[ClusterLabs] Locate resource with functioning member of clone set?

Thu Nov 17 20:04:49 EST 2016

On 11/17/2016 11:37 AM, Israel Brewster wrote:
> I have a resource that is set up as a clone set across my cluster,
> partly for pseudo-load balancing (If someone wants to perform an action
> that will take a lot of resources, I can have them do it on a different
> node than the primary one), but also simply because the resource can
> take several seconds to start, and by having it already running as a
> clone set, I can failover in the time it takes to move an IP resource -
> essentially zero down time.
> 
> This is all well and good, but I ran into a problem the other day where
> the process on one of the nodes stopped working properly. Pacemaker
> caught the issue, and tried to fix it by restarting the resource, but
> was unable to because the old instance hadn't actually exited completely
> and was still tying up the TCP port, thereby preventing the new instance
> that pacemaker launched from being able to start.
> 
> So this leaves me with two questions: 
> 
> 1) is there a way to set up a "kill script", such that before trying to
> launch a new copy of a process, pacemaker will run this script, which
> would be responsible for making sure that there are no other instances
> of the process running?

Sure, it's called a resource agent :)

When recovering a failed resource, Pacemaker will call the resource
agent's stop action first, then start. The stop should make sure the
service has exited completely. If it doesn't, the agent should be fixed
to do so.

> 2) Even in the above situation, where pacemaker couldn't launch a good
> copy of the resource on the one node, the situation could have been
> easily "resolved" by pacemaker moving the virtual IP resource to another
> node where the cloned resource was running correctly, and notifying me
> of the problem. I know how to make colocation constraints in general,
> but how do I do a colocation constraint with a cloned resource where I
> just need the virtual IP running on *any* node where there clone is
> working properly? Or is it the same as any other colocation resource,
> and pacemaker is simply smart enough to both try to restart the failed
> resource and move the virtual IP resource at the same time?

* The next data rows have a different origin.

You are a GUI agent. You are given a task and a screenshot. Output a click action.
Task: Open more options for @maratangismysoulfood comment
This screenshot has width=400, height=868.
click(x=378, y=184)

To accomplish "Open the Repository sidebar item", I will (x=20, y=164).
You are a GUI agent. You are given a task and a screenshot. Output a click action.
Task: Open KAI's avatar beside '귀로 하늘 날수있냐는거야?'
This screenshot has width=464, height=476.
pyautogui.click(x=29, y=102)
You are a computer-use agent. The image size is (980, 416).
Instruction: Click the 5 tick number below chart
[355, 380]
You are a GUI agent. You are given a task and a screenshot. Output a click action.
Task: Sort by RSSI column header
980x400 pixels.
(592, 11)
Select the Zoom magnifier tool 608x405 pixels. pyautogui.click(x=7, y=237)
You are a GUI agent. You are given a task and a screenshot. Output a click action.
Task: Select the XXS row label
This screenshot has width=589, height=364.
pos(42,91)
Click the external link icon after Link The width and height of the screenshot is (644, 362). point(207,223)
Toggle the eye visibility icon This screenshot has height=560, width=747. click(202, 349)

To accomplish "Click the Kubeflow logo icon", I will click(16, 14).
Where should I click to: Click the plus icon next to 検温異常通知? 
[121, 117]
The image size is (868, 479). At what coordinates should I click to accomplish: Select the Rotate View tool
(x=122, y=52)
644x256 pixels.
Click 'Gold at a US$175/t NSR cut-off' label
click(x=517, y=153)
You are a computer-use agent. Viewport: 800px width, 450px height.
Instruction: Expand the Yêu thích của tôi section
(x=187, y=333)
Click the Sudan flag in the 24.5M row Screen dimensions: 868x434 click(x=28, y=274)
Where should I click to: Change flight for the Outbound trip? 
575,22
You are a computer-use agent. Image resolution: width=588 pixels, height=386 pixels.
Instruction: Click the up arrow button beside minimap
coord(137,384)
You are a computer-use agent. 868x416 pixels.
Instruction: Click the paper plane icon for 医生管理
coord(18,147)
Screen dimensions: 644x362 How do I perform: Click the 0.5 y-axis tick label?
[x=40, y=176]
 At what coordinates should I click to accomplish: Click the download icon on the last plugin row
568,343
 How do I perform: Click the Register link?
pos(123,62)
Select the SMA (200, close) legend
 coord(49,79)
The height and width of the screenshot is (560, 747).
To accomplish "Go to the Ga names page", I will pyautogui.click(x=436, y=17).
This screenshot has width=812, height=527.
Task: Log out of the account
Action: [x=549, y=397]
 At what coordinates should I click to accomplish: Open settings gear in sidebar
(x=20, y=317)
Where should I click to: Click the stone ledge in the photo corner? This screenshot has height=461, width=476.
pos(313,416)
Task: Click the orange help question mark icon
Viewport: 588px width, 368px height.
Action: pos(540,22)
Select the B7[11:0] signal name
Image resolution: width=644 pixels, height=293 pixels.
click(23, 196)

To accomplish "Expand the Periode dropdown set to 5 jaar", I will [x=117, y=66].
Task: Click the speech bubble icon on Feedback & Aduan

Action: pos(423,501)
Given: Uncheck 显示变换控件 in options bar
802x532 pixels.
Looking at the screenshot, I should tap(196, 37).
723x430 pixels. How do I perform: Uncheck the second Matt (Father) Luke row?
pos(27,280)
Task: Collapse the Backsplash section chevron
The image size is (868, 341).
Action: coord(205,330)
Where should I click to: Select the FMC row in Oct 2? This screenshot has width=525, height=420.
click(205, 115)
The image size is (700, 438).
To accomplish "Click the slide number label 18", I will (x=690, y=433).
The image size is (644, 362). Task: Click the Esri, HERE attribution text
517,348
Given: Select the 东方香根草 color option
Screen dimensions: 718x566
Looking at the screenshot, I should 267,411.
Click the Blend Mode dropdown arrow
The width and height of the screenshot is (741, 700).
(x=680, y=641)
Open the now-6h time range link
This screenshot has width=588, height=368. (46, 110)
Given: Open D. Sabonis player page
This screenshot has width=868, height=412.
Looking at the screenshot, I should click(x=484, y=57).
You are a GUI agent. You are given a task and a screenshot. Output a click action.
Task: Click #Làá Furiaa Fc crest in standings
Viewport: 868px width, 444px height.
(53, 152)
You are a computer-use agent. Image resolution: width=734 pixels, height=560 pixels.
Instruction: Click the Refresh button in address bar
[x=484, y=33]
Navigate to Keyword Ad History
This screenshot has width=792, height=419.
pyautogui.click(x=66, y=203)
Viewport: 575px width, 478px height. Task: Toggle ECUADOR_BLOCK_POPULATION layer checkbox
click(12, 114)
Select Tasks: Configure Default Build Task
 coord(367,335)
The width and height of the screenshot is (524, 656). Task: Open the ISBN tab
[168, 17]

Correct, a simple colocation constraint of "resource R with clone C"
will make sure R runs with a working instance of C.

There is a catch: if *any* instance of C restarts, R will also restart
(even if it stays in the same place), because it depends on the clone as
a whole. Also, in the case you described, pacemaker would first try to
restart both C and R on the same node, rather than move R to another
node (although you could set on-fail=stop on C to force R to move).

If that's not sufficient, you could try some magic with node attributes
and rules. The new ocf:pacemaker:attribute resource in 1.1.16 could help
there.

> As an addendum to question 2, I'd be interested in any methods there may
> be to be notified of changes in the cluster state, specifically things
> like when a resource fails on a node - my current nagios/icinga setup
> doesn't catch that when pacemaker properly moves the resource to a
> different node, because the resource remains up (which, of course, is
> the whole point), but it would still be good to know something happened
> so I could look into it and see if something needs fixed on the failed
> node to allow the resource to run there properly.

Since 1.1.15, Pacemaker has alerts:

http://clusterlabs.org/doc/en-US/Pacemaker/1.1-pcs/html-single/Pacemaker_Explained/index.html#idm47975782138832

Before 1.1.15, you can use the ocf:pacemaker:ClusterMon resource to do
something similar.

> 
> Thanks!
> -----------------------------------------------
> Israel Brewster
> Systems Analyst II
> Ravn Alaska
> 5245 Airport Industrial Rd
> Fairbanks, AK 99709
> (907) 450-7293
> -----------------------------------------------